• **Task prompt**:
Skip the pictures. Output only the lines below starting at the line with "Given: Select the 5日 chart tab" and ending at the line with "Given: Open the Файл menu", both ends included, exactly as they are.
Top of The data
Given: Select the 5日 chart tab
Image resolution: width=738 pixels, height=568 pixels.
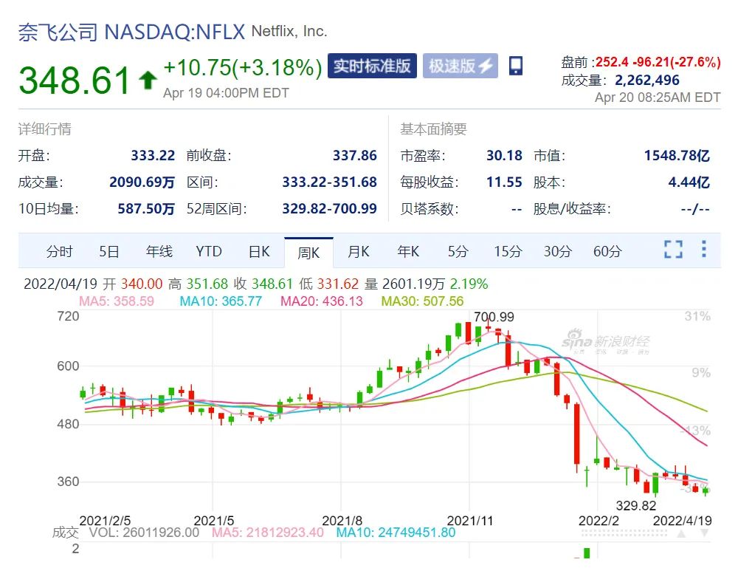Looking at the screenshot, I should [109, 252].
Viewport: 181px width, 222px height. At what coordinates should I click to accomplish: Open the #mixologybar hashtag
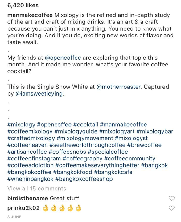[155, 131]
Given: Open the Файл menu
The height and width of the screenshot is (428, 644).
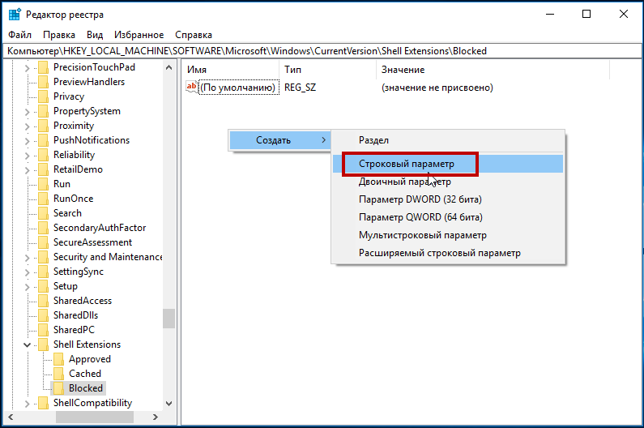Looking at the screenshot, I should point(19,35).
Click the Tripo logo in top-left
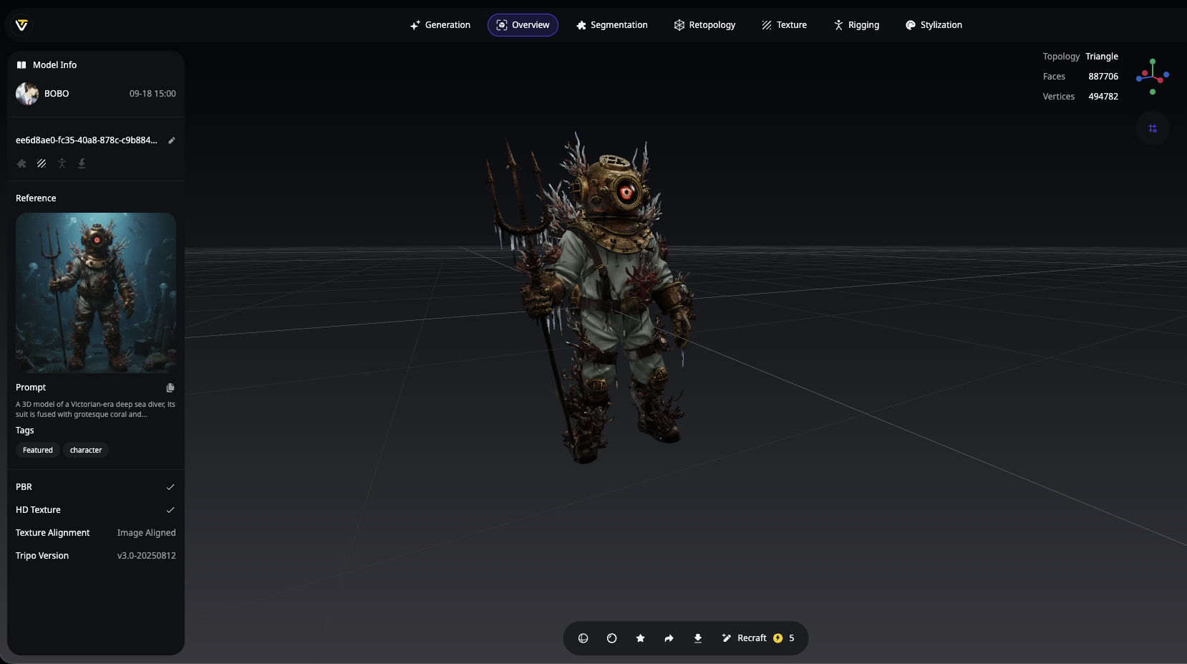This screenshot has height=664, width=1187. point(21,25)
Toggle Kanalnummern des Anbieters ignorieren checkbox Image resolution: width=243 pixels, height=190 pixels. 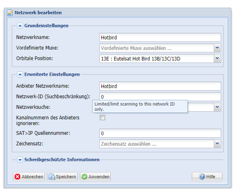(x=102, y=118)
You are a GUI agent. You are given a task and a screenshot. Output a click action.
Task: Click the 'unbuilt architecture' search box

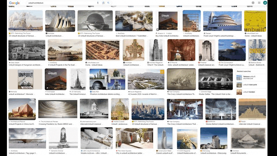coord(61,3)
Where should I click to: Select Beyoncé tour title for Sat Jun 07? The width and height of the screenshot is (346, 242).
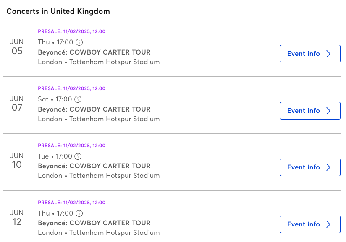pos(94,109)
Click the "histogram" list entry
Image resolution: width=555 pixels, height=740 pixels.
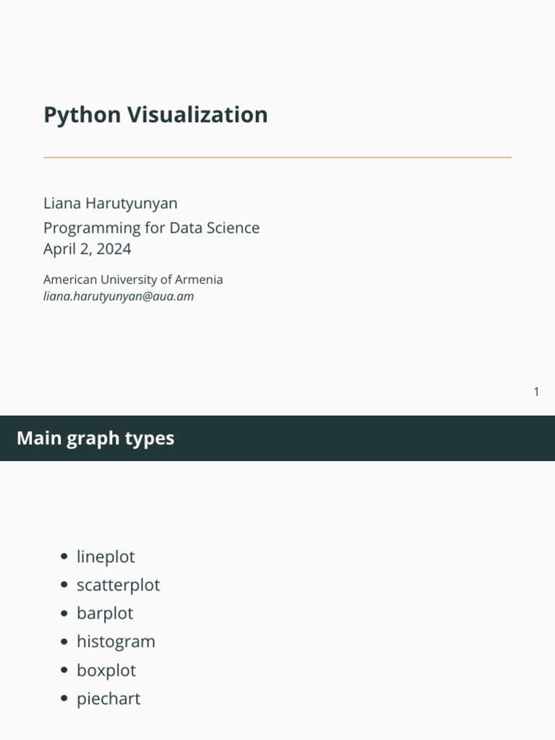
Bottom of The data
Top of The data
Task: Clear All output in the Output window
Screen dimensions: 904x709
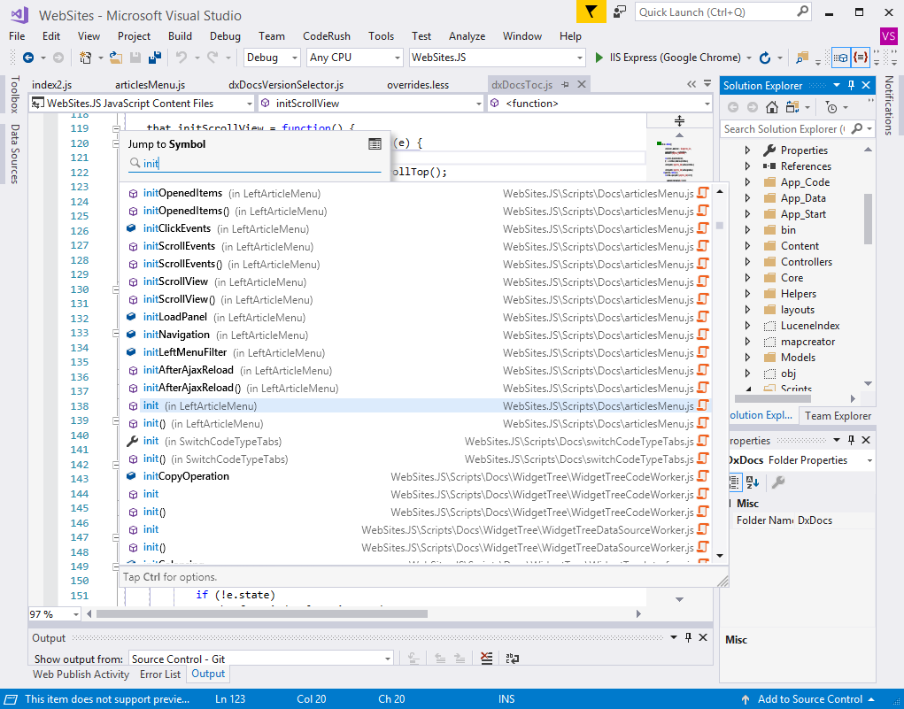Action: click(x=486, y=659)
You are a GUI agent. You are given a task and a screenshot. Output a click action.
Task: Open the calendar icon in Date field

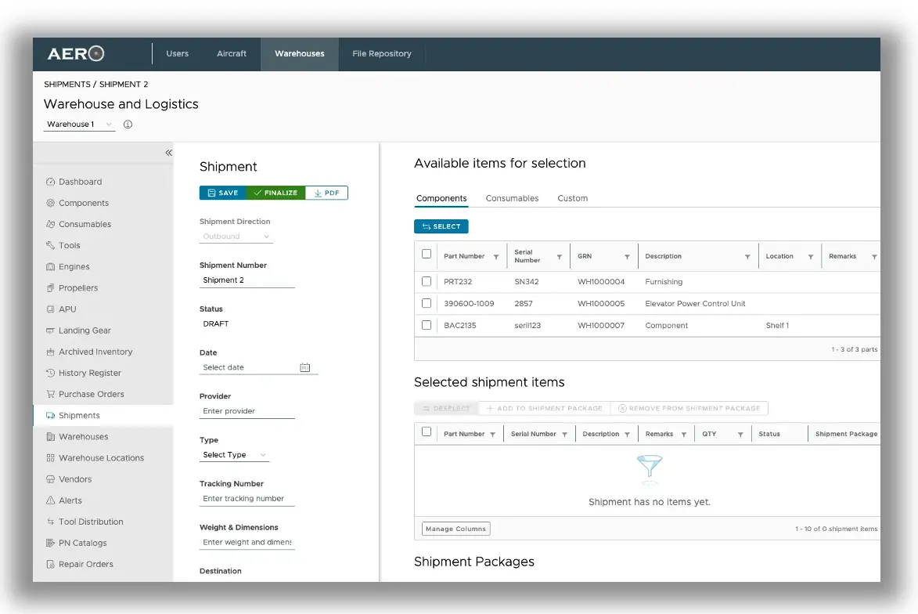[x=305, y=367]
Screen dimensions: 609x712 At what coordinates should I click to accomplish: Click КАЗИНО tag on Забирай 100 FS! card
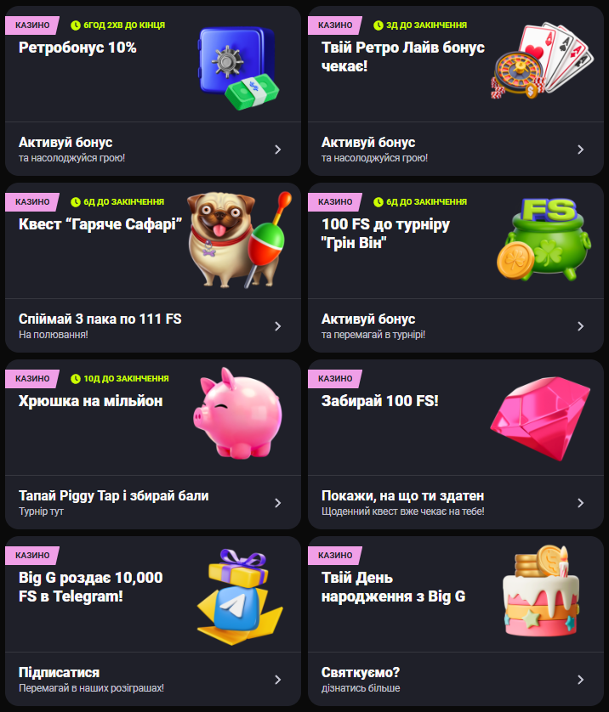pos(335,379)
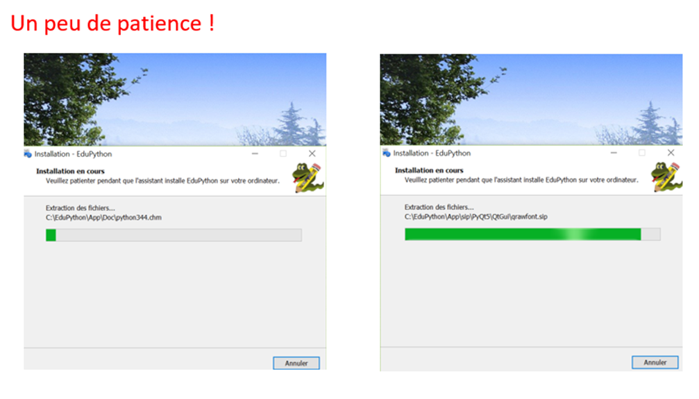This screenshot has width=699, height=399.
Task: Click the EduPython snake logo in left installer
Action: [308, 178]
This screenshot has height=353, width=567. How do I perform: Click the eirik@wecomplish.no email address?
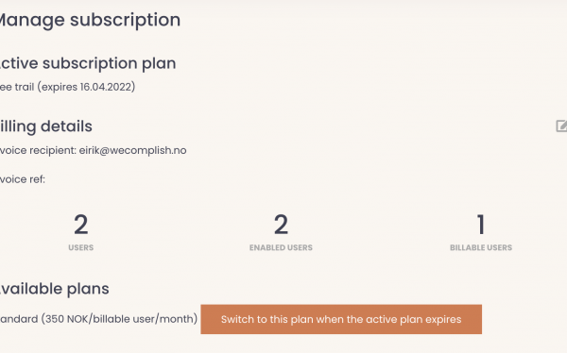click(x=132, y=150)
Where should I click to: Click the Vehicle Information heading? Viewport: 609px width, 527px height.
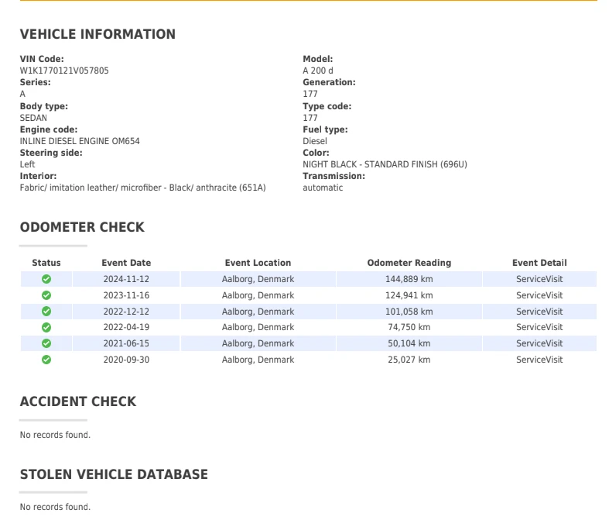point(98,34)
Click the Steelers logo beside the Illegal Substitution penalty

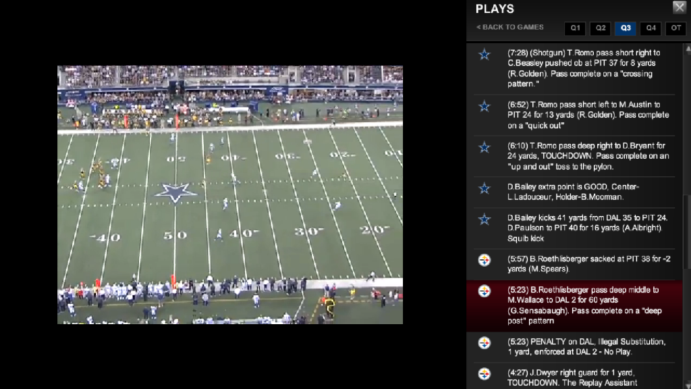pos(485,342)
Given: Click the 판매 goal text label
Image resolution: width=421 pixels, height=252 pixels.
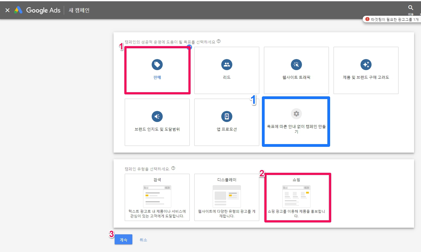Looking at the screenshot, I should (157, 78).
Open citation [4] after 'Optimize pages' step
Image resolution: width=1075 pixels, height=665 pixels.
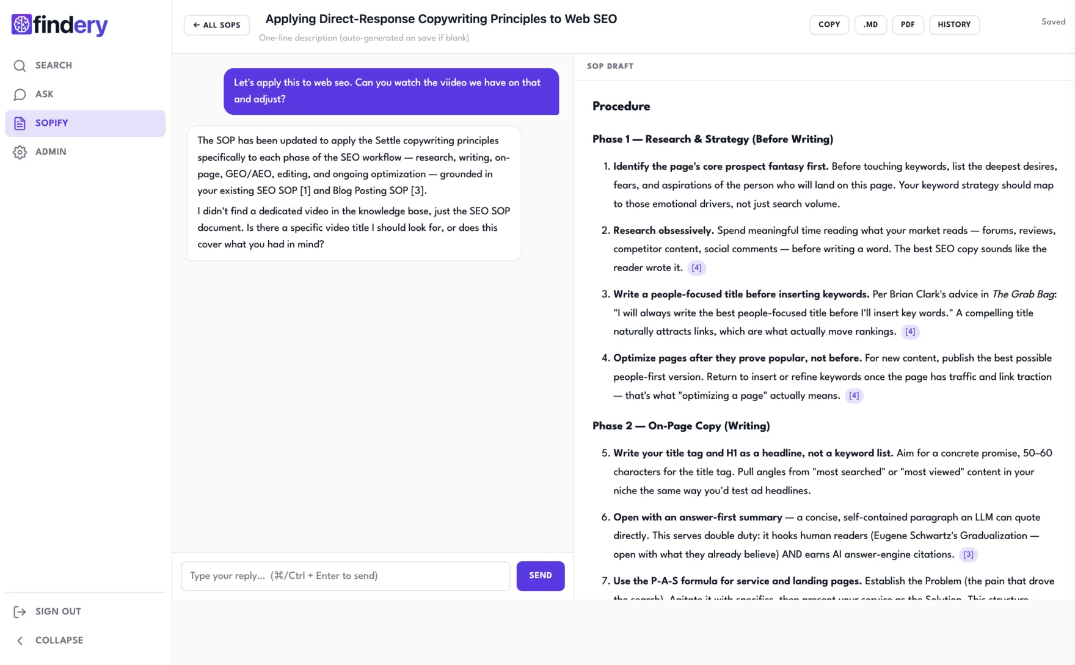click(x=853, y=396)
Bottom of The data
Top of The data
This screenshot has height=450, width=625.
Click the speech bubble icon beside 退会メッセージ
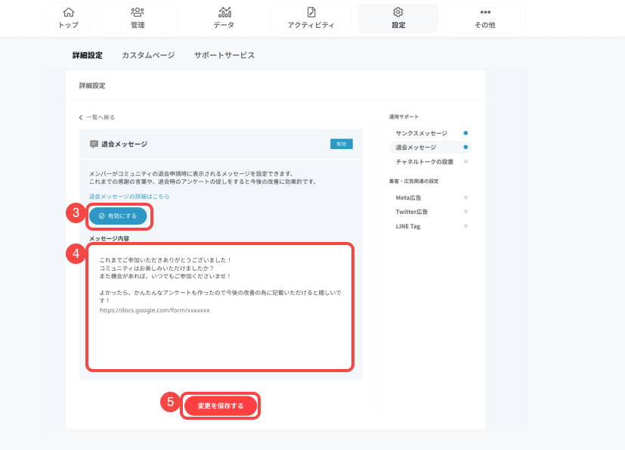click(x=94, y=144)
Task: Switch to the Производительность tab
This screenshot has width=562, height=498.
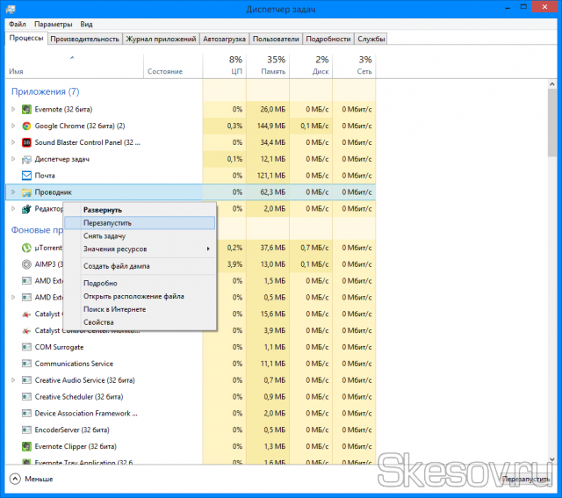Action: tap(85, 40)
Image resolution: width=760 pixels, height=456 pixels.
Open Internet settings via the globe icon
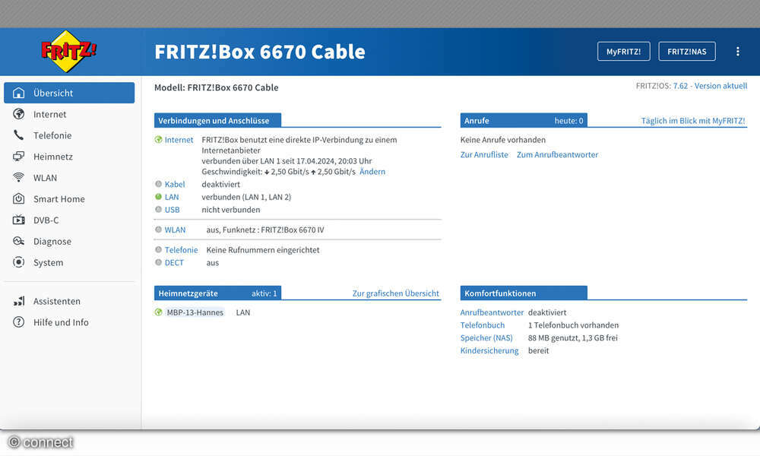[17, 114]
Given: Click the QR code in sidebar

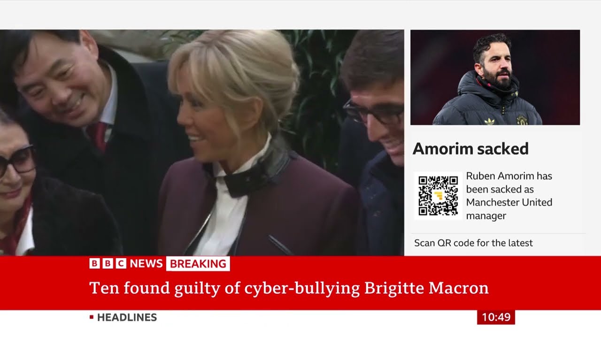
Bottom of The data
• **Answer to this exercise**:
Given: Select the 5日 chart tab
Image resolution: width=738 pixels, height=568 pixels.
Looking at the screenshot, I should [109, 252].
Viewport: 181px width, 222px height. At what coordinates should I click to accomplish: Open the #mixologybar hashtag
[155, 131]
Given: Open the Файл menu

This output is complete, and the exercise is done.